**Stored items:**

- - - - - - -

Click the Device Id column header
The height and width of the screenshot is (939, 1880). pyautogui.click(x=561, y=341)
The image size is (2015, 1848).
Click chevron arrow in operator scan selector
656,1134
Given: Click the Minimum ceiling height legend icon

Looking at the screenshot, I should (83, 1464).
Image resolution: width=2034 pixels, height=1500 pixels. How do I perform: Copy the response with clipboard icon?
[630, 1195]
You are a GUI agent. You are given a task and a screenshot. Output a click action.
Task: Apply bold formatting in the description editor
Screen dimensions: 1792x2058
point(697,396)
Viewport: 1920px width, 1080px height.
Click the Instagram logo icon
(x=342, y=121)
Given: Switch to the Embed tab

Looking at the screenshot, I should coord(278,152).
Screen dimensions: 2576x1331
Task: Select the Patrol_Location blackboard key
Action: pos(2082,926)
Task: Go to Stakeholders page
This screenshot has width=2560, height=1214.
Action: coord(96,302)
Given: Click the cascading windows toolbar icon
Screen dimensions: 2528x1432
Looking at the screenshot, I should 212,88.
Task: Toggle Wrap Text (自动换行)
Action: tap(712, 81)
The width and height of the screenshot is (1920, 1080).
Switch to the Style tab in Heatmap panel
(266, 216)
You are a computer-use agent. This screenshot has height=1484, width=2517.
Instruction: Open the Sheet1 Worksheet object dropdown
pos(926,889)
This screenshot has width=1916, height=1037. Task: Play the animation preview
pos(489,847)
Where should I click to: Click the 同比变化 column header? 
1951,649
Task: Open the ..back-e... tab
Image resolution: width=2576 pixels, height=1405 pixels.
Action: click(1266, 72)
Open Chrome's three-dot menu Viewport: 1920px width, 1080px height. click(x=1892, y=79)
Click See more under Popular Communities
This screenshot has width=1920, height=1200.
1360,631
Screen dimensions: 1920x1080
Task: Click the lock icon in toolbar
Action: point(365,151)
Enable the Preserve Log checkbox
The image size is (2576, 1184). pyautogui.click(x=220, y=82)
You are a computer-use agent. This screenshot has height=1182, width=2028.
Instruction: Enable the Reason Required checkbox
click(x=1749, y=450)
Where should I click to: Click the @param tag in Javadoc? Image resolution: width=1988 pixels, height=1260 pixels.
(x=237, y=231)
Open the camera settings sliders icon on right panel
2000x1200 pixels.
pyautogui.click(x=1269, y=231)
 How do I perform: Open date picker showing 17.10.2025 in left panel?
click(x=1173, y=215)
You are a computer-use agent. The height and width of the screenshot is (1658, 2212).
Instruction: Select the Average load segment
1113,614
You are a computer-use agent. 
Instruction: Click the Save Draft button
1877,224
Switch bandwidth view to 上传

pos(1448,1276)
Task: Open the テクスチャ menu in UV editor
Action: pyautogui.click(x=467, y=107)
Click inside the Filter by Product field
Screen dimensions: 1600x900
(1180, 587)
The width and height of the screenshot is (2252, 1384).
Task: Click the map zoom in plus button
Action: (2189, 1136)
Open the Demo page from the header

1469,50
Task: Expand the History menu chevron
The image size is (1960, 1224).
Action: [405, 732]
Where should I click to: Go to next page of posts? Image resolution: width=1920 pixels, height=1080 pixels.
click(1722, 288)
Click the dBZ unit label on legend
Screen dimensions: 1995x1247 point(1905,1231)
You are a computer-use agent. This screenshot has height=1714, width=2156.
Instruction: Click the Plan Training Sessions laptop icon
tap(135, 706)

- - - - - - -

**Work task:** For the entries above, count the lines that contain the string "computer", and state that number without further comment.

**Solution for this task:** 5